■ **Exercise aim**:
Write the records out again. Match them exactly.

■ **Data under study**:

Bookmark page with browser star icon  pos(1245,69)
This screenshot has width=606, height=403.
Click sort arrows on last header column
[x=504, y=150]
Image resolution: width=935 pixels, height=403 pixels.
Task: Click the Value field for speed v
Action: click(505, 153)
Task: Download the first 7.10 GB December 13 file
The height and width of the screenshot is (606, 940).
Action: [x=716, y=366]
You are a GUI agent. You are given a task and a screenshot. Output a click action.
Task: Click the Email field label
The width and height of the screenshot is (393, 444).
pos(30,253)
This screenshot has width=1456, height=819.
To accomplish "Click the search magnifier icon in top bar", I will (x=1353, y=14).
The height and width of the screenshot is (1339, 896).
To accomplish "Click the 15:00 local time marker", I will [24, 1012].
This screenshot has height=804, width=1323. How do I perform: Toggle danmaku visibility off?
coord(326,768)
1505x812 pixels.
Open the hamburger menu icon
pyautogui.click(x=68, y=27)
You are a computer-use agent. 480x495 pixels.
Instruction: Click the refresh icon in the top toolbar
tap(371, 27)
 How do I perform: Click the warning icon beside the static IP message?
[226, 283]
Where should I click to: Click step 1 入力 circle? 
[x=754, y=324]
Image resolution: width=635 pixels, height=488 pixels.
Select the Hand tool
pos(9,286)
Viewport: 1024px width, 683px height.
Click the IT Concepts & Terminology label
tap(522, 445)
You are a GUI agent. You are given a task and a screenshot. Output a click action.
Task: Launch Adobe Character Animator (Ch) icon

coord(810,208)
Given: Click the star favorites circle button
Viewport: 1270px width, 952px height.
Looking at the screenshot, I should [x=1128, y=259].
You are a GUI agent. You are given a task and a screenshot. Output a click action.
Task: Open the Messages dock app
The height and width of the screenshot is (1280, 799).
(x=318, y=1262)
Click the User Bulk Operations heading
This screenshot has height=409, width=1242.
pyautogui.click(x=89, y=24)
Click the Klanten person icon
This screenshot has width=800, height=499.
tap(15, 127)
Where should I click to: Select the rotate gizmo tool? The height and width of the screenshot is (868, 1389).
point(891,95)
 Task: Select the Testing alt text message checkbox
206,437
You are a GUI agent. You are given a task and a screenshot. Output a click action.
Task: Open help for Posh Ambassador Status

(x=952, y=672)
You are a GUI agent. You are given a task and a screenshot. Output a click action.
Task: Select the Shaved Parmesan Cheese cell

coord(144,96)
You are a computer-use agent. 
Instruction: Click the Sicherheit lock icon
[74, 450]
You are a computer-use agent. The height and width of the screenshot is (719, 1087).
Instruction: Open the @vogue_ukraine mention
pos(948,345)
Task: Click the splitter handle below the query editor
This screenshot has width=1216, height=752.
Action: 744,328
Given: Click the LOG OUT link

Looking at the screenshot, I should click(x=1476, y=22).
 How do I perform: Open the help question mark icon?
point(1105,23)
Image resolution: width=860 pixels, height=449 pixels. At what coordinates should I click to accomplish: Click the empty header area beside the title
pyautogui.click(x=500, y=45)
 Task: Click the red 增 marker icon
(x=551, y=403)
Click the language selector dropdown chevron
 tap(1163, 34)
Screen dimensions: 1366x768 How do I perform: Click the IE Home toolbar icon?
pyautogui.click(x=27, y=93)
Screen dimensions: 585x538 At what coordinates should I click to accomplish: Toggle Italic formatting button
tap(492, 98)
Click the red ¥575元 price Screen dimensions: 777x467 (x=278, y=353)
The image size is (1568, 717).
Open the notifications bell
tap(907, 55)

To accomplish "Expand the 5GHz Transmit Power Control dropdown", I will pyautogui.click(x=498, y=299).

■ **Solution**:
Bookmark page with browser star icon  pos(1245,69)
This screenshot has width=606, height=403.
Click sort arrows on last header column
[x=504, y=150]
Image resolution: width=935 pixels, height=403 pixels.
Task: Click the Value field for speed v
Action: click(505, 153)
Task: Download the first 7.10 GB December 13 file
The height and width of the screenshot is (606, 940).
Action: [x=716, y=366]
You are a GUI agent. You are given a task and a screenshot. Output a click action.
Task: Click the Email field label
The width and height of the screenshot is (393, 444).
pos(30,253)
This screenshot has width=1456, height=819.
To accomplish "Click the search magnifier icon in top bar", I will (x=1353, y=14).
The height and width of the screenshot is (1339, 896).
To accomplish "Click the 15:00 local time marker", I will [24, 1012].
This screenshot has height=804, width=1323. How do I perform: Toggle danmaku visibility off?
coord(326,768)
1505x812 pixels.
Open the hamburger menu icon
pyautogui.click(x=68, y=27)
You are a computer-use agent. 480x495 pixels.
Instruction: Click the refresh icon in the top toolbar
tap(371, 27)
 How do I perform: Click the warning icon beside the static IP message?
[226, 283]
Where should I click to: Click step 1 入力 circle? 
[x=754, y=324]
Image resolution: width=635 pixels, height=488 pixels.
Select the Hand tool
pos(9,286)
Viewport: 1024px width, 683px height.
Click the IT Concepts & Terminology label
tap(522, 445)
You are a GUI agent. You are given a task and a screenshot. Output a click action.
Task: Launch Adobe Character Animator (Ch) icon

coord(810,208)
Given: Click the star favorites circle button
Viewport: 1270px width, 952px height.
Looking at the screenshot, I should [x=1128, y=259].
You are a GUI agent. You are given a task and a screenshot. Output a click action.
Task: Open the Messages dock app
The height and width of the screenshot is (1280, 799).
(x=318, y=1262)
Click the User Bulk Operations heading
This screenshot has height=409, width=1242.
pyautogui.click(x=89, y=24)
Click the Klanten person icon
This screenshot has width=800, height=499.
tap(15, 127)
Where should I click to: Select the rotate gizmo tool? The height and width of the screenshot is (868, 1389).
point(891,95)
 Task: Select the Testing alt text message checkbox
206,437
You are a GUI agent. You are given a task and a screenshot. Output a click action.
Task: Open help for Posh Ambassador Status

(x=952, y=672)
You are a GUI agent. You are given a task and a screenshot. Output a click action.
Task: Select the Shaved Parmesan Cheese cell

coord(144,96)
You are a computer-use agent. 
Instruction: Click the Sicherheit lock icon
[74, 450]
You are a computer-use agent. The height and width of the screenshot is (719, 1087).
Instruction: Open the @vogue_ukraine mention
pos(948,345)
Task: Click the splitter handle below the query editor
This screenshot has width=1216, height=752.
Action: 744,328
Given: Click the LOG OUT link

Looking at the screenshot, I should click(x=1476, y=22).
 How do I perform: Open the help question mark icon?
point(1105,23)
Image resolution: width=860 pixels, height=449 pixels. At what coordinates should I click to accomplish: Click the empty header area beside the title
pyautogui.click(x=500, y=45)
 Task: Click the red 增 marker icon
(x=551, y=403)
Click the language selector dropdown chevron
 tap(1163, 34)
Screen dimensions: 1366x768 How do I perform: Click the IE Home toolbar icon?
pyautogui.click(x=27, y=93)
Screen dimensions: 585x538 At what coordinates should I click to accomplish: Toggle Italic formatting button
tap(492, 98)
Click the red ¥575元 price Screen dimensions: 777x467 (x=278, y=353)
The image size is (1568, 717).
Open the notifications bell
tap(907, 55)

To accomplish "Expand the 5GHz Transmit Power Control dropdown", I will pyautogui.click(x=498, y=299).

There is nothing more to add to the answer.